Rwanda and Uganda are East Africa’s leading spots for wealth growth, and are projected to have some of the strongest performing wealth markets in Africa in the next 10 years.
This is according to the AfrAsia Bank Wealth Report, 2018, which also shows that the wealth held in Africa has risen by 13 per cent in the past decade, and by 3 per cent over the past year, with Mauritius topping the performing individual markets.
In terms of wealth growth in the past decade in East Africa, Rwanda led the region with 74 per cent rate, followed by Kenya at 73 per cent, then Tanzania at 66 per cent and Uganda at 56 per cent.
As at the end of 2017, Kenya topped the region with the highest wealth held by individuals at $104 billion, followed by Tanzania and Ethiopia at $60 billion each.
Within the continent, South Africa tops in having the wealthiest individuals — holding $722 billion — followed by Egypt at $330 billion and Nigeria at $253 billion.
The new report also shows that the average African individual has net assets of $2,000, with more than 148,000 high net worth individuals (HNWIs) living in Africa, each with net assets of $1 million or more.
There are 7,100 multi-millionaires living in Africa, each with net assets of $10 million or more; over 320 centi-millionaires, each with net assets of $100 million or more; and 24 billionaires, each with net assets of $1 billion or more.
The report says that total private wealth held in Africa is also expected to rise by 34 per cent over the next 10 years, reaching $3.1 trillion by the end of 2027.
“We expect Mauritius, Ghana, Rwanda and Uganda to be the strongest performing wealth markets in Africa during this period (with 90 per cent to 150 per cent growth rates).

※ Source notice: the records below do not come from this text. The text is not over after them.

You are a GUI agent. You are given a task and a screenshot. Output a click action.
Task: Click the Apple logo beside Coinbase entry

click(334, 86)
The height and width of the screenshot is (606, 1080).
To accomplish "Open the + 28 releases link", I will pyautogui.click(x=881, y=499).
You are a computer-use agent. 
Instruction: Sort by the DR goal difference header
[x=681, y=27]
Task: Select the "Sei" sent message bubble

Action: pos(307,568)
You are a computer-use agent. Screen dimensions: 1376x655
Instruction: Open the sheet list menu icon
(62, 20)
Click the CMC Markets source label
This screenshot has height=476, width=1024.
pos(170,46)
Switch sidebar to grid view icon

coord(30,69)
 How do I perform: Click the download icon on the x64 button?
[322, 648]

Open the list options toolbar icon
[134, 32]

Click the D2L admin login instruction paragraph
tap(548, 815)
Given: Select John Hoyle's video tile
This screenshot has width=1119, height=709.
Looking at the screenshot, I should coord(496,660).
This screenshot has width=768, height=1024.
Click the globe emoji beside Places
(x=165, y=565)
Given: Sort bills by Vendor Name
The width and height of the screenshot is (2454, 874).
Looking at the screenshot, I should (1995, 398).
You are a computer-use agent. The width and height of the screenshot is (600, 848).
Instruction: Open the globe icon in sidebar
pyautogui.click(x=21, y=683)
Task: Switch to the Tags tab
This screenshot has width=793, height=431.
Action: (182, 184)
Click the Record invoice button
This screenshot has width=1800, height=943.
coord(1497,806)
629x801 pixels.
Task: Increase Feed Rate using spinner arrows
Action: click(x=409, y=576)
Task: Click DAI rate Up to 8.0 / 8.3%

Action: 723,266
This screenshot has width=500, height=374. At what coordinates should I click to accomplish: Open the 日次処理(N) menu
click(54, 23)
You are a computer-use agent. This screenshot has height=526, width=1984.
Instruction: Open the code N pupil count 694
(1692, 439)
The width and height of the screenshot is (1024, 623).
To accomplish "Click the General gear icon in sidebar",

“Our projections for Ethiopia, Mozambique, Zambia, Kenya, Botswana and Namibia are also relatively solid (50 per cent to 80 per cent growth rates),” the report said.
Tanzania, South Africa, Angola, Morocco, Egypt, Ivory Coast, and Nigeria, however, have less favourable forecasts, albeit positive, at between 10 and 30 per cent, mostly due to policy and economic factors that are seeing high net worth individuals hold back investments within these countries.
The African luxury sector generated about $6 billion in revenue in 2017, mainly through the purchase of luxury cars, clothing and accessories, watches, private jets, yachts and luxury hotels and lodges.
A large portion of luxury sector revenue in Africa comes from luxury hotels and lodges, with South Africa being the main tourist destination.
In terms of wealthiest city, in East Africa, Nairobi beat its regional peers, holding more than $54 billion of private wealth held by the high net worth individuals.
The funds are invested in Kenya’s financial services, real estate and construction, retail, tourism, fast-moving consumer goods and telecommunication.
Dar es Salaam was second in the region, at $25 billion, followed by Kampala at $16 billion, and Mombasa at $8 billion.
On the continent, Johannesburg topped at $276 billion, followed by Cairo at $140 billion, then Lagos at $108 billion and Durban at $55 billion.
Residential property normally constitutes up to 35 per cent of the net assets of an average African HNWI, with the popular properties for them including luxury apartments, beachfront villas and homes in residential estates.
On this front, Nairobi and Mombasa were the region’s favourite property investment destinations for the region’s top dollar millionaires, followed by Kampala.
The major South African destinations for wealthy people are Kruger National Park, Cape Town, Umhlanga and Franschhoek.
In the rest of the continent, major destinations included Mauritius, Seychelles, Marrakech and Casablanca in Morocco, Cairo and Sharm El Sheikh in Egypt, Serengeti in Tanzania, the Masai Mara game reserve in Kenya, Livingstone Falls in Zambia and the Okavango swamps in Botswana, the report says.
Rwanda and Uganda’s gorilla safaris in the Virunga Mountains and the Bwindi Forest are also popular with this rich market.
The report shows that they patronise the high-end hotels including La Mamounia in Morocco, the Four Seasons in Seychelles and the 12 Apostles Hotel & Spa in Cape Town.
In terms of game lodges Ngorongoro Crater Lodge in Tanzania, the Royal Livingstone in Zambia, Cottar’s 1920s Safari Camp in Kenya and Singita in South Africa remain as their favourite.
In April, the Knight Frank’s Wealth Report showed that Kenya had created 180 new dollar millionaires last year, growing the number of persons with a net worth of over $5 million to 1,290.
Out of the 1,290 dollar millionaires, 90 were worth $50 million with less 10 individuals estimated to have a net worth of over $500 million.
Over the same period, 40 Tanzanians entered the club of dollar millionaire’s worth over $5 million, pushing the countries’ total to 250.